BILL OF SALE AND ASSIGNMENT AND ASSUMPTION AGREEMENT
Exhibit 10.2
XXXX OF SALE AND
ASSIGNMENT AND ASSUMPTION AGREEMENT
THIS XXXX OF SALE AND ASSIGNMENT AND ASSUMPTION AGREEMENT (the “Xxxx of Sale”) is made, executed and delivered effective as of June 10, 2022, by ESPORTS ENTERTAINMENT GROUP, INC., a Nevada corporation (the “Assignor”) and SCV CAPITAL, LLC, a Delaware limited liability company (the “Assignee”).
WHEREAS, pursuant to the term of that certain Asset Purchase Agreement, by and between the Assignor and Assignee, dated as of June 1, 2022 (the “Purchase Agreement”), as of the date hereof, Assignor and Assignee have agreed that Assignor shall sell, transfer, convey, and assign any and all of the Purchased Assets (as defined in the Purchase Agreement) to Assignee and Assignee agrees to assume the Assumed Liabilities (as defined in the Purchase Agreement) of Assignor (the “Transaction”).
WHEREAS, in order to facilitate the consummation of the Transaction, Assignor has agreed to transfer, convey and assign to the Assignee the Purchased Assets, and Assignee has agreed to accept the Purchased Assets in full satisfaction of the Obligations as well as assume, pay, discharge and perform certain Assumed Liabilities as defined in this Xxxx of Sale.
NOW, THEREFORE, in consideration of the foregoing promises and of other valuable consideration, the receipt and sufficiency of which are hereby acknowledged, the parties hereto hereby agree as follows:
1. Assignment and Assumption. Assignor hereby sells, transfers, conveys and assigns to Assignee, its successors and assigns, to have and to hold forever, all of the Assignor’s right, title and interest in, to and under the Purchased Assets, and Assignee hereby expressly assumes, undertakes and agrees to pay, perform, fulfill and discharge, all of the prospective obligations and liabilities of the Assignor, but only to the extent such obligations thereunder are required to be associated with the Assumed Liabilities and do not related to any breach, default, or violation by Assignor on or prior to the date hereof. Except for the Assumed Liabilities, Assignee is not assuming and is not liable for any other liabilities or obligations of Assignor whatsoever.

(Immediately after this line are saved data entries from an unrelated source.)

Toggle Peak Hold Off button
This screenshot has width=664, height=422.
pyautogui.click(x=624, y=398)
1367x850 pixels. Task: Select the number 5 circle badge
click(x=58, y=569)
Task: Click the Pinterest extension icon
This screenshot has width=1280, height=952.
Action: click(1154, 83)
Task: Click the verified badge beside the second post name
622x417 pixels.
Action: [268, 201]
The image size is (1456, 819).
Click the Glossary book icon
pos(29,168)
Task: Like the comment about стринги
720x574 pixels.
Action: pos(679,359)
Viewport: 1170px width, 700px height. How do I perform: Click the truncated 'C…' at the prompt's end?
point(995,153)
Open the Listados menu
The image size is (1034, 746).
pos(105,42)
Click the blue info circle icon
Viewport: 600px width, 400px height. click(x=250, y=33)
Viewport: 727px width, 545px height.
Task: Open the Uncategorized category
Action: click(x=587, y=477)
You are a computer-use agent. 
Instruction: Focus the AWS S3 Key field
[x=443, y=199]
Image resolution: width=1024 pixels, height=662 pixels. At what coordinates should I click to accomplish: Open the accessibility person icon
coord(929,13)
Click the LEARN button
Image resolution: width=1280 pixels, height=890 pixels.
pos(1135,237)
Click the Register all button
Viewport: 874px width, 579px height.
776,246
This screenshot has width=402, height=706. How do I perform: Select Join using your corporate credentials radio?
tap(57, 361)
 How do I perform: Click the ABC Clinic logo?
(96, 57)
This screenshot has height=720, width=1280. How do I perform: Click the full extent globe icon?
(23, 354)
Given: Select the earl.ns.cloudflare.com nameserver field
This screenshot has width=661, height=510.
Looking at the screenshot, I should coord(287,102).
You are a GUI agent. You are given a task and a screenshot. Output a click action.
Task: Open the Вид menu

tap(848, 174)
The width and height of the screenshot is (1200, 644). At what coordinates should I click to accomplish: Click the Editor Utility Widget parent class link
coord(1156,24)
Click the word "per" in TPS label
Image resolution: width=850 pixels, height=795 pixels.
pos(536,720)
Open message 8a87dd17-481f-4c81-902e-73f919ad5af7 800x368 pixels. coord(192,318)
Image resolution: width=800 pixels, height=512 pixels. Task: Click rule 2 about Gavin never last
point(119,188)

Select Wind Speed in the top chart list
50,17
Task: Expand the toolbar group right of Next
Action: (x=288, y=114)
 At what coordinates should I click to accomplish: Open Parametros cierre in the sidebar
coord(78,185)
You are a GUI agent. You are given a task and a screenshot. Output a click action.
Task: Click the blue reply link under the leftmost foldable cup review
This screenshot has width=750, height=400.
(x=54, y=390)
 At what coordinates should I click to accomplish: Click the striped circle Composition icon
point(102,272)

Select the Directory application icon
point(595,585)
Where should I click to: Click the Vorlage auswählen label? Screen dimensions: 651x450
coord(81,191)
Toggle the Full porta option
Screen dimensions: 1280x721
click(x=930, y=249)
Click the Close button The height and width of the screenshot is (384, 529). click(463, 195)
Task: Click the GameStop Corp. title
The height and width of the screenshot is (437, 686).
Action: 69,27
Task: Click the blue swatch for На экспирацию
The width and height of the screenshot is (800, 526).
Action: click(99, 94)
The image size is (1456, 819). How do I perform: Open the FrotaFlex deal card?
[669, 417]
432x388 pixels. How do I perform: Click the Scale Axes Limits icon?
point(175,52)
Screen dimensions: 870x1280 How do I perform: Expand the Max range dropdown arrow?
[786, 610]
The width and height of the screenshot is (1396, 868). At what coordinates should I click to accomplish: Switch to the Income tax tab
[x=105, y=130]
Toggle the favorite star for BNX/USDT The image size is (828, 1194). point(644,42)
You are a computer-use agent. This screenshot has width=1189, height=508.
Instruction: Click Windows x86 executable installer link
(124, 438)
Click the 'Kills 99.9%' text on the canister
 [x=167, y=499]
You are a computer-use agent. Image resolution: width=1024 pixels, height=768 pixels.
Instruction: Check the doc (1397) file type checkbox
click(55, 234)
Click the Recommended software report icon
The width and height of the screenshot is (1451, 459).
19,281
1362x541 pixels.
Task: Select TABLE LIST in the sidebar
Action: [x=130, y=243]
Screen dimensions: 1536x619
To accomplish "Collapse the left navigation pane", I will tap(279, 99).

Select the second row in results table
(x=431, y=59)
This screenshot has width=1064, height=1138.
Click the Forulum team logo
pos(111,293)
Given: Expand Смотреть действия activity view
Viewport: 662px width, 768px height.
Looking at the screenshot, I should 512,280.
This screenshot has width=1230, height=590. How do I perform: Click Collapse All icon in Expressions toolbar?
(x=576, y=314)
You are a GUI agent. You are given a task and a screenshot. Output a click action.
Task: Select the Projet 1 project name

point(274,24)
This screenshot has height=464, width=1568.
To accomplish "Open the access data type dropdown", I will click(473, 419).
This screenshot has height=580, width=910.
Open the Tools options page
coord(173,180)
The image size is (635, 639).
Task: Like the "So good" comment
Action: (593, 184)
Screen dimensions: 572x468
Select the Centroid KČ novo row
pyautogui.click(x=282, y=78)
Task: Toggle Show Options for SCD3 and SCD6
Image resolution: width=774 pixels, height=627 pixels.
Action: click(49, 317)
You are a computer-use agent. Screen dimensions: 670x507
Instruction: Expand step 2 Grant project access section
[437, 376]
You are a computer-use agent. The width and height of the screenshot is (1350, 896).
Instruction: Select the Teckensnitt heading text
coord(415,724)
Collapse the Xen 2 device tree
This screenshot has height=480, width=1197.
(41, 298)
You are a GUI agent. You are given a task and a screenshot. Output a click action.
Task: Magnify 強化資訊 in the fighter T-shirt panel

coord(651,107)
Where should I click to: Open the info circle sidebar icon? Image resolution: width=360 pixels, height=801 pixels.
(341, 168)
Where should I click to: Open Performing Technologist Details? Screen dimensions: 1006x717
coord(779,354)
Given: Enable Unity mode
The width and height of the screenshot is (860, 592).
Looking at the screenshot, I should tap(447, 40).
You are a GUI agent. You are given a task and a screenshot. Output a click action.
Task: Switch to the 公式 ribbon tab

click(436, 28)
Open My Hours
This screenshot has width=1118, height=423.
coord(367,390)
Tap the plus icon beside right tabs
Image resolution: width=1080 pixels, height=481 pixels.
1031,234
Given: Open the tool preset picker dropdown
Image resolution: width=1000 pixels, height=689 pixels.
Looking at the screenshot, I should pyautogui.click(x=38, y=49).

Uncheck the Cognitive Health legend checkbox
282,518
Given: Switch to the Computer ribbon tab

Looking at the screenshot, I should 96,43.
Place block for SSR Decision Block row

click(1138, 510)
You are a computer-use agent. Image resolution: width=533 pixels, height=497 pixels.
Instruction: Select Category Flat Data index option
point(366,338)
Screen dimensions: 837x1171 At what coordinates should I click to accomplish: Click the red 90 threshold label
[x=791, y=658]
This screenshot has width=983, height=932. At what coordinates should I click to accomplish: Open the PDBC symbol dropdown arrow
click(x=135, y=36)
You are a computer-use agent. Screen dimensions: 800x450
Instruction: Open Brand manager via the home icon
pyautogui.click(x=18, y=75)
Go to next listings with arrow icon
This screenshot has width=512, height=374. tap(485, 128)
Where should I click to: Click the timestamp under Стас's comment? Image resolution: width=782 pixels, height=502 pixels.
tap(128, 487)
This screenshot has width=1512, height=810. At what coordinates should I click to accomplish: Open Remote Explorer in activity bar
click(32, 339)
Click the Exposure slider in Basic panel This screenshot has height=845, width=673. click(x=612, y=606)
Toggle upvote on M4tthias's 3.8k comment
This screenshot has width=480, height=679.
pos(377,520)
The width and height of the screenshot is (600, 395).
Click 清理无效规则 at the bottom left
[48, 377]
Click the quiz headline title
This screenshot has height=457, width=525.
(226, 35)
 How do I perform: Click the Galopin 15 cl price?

2. Appointment as Attorney-in-Fact. Assignor hereby irrevocably nominates, constitutes and appoints Assignee as the true and lawful attorney-in-fact of Assignor (with full power of substitution) effective as of the date hereof, and hereby authorizes Assignee, in the name of and on behalf of Assignor, to execute, deliver, acknowledge, certify, file and record any document, to institute and prosecute any proceeding and to take any other action (on or at any time after the date hereof) that Assignee may deem appropriate for the purpose of (i) collecting, asserting, enforcing or perfecting any claim, right or interest of any kind that is included in or relates to any of the Purchased Assets, (ii) defending or compromising any third party claim relating to any of the Purchased Assets, or (iii) otherwise carrying out or facilitating any of the transactions contemplated by this Xxxx of Sale. The power of attorney referred to in the preceding sentence is and shall be coupled with an interest and shall be irrevocable, and shall survive the dissolution or insolvency of Assignor.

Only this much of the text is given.